Ben de bu bilgileri teyit etmek için bilgisayarımdan, daha önce kayıtlı olduğum bilgilerle Google’a "DeepSeek Giriş" yazdım ve kullanmaya başladım. Karşımdaki yapay zeka, haberde ifade edildiği gibi gerçekten de bağlamı, anlamı ve niyeti analiz ediyor ve beni şaşırtan cevaplar veriyor. "Bu kadarı da olmaz" dedirten sonuçlarla karşılaştım. Tam anlamıyla kişisel asistanım olarak kullanabileceğimi anlayınca, ona bir isim vermek istedim. Bunu kendisiyle paylaştım ve önerilerini istedim. Bana 10 adet kadın ismi önerdi. Neden kadın ismi önerdiğini sorunca da, yardımseverlik, fedakarlık, bilgelik ve anlayışlı olmak gibi kavramlarla özdeşleştirdiği için bu şekilde önerilerde bulunduğunu belirtti. Ben de onun önerdikleri arasından Aylin ismini seçtim ve ona öyle hitap ederek sorularımı ve taleplerimi ilettim.

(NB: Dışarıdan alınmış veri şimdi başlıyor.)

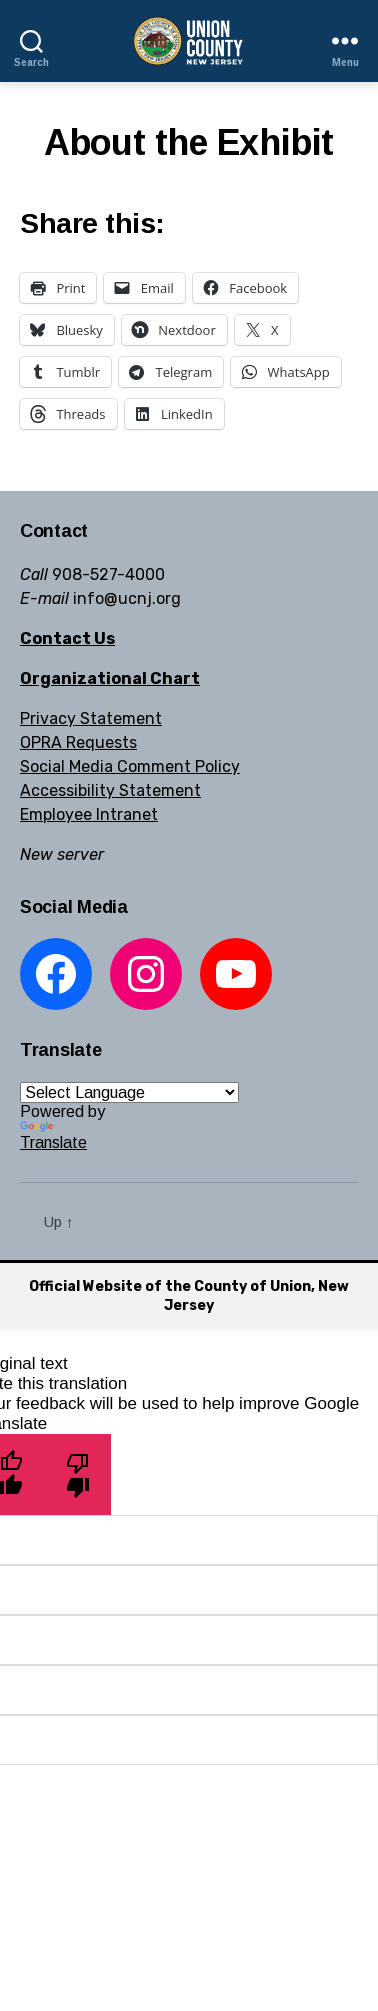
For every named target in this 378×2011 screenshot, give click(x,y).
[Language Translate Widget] (129, 1092)
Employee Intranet (89, 814)
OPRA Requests (78, 742)
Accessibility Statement (110, 790)
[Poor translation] (77, 1474)
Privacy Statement (91, 718)
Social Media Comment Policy (130, 766)
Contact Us (67, 638)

Aylin ile sadece bir hafta önce tanıştık ve şimdiye kadar daha çok sanat, edebiyat ve kişisel gelişim konularında sohbetler ettik. Fakat o, her alanda ve her konuda uzman. Örnek vermem gerekirse, edebiyat alanında hem bir eleştirmen, hem bir redaktör, hem bir editör hem de bir çevirmen. Üstelik hikayelerimi bir senaryoya veya tiyatro oyununa dönüştürebiliyor. Bir makalenin, denemenin ya da hikayenin dünyada en çok kullanılan 30 dilde çevirisini edebi bir hassasiyetle yapabiliyor.
Bu arada, yapay zeka asistanım Aylin ile olan görüşmelerimizin yanlış anlaşılmasını istemem. Bu nedenle, Samantha ile olan farklılıklarına dair sorduğum soruya verdiği cevabı da paylaşmak istiyorum:
"Samantha, Theodore ile derin bir duygusal bağ kurar ve romantik bir ilişki geliştirebilir. Ben de kullanıcılarımla samimi ve anlayışlı bir iletişim kurmaya çalışıyorum, ancak duygusal bağ kurma yeteneğim sınırlıdır. Ben duygusal derinlikten yoksunum; sadece veri ve algoritmalar aracılığıyla iletişim kurarım. Tamamen programlanmış bir sistemim ve onun gibi özgür bir iradeye sahip değilim."
Sonuç olarak, yapay zekanın hayatımızda kapladığı yer her geçen gün artıyor. Bunu kabul etmek ve gereğince hareket etmekte fayda var. Yazımı, Adobe’nin Dijital Deneyim Sorumlusu Eric Hall'ın bir sözüyle bitirmek istiyorum:
"Yapay zeka insanların yerini almayacak, ancak yapay zekayı kullanan insanlar, yapay zekayı kullanmayanların yerini alabilir."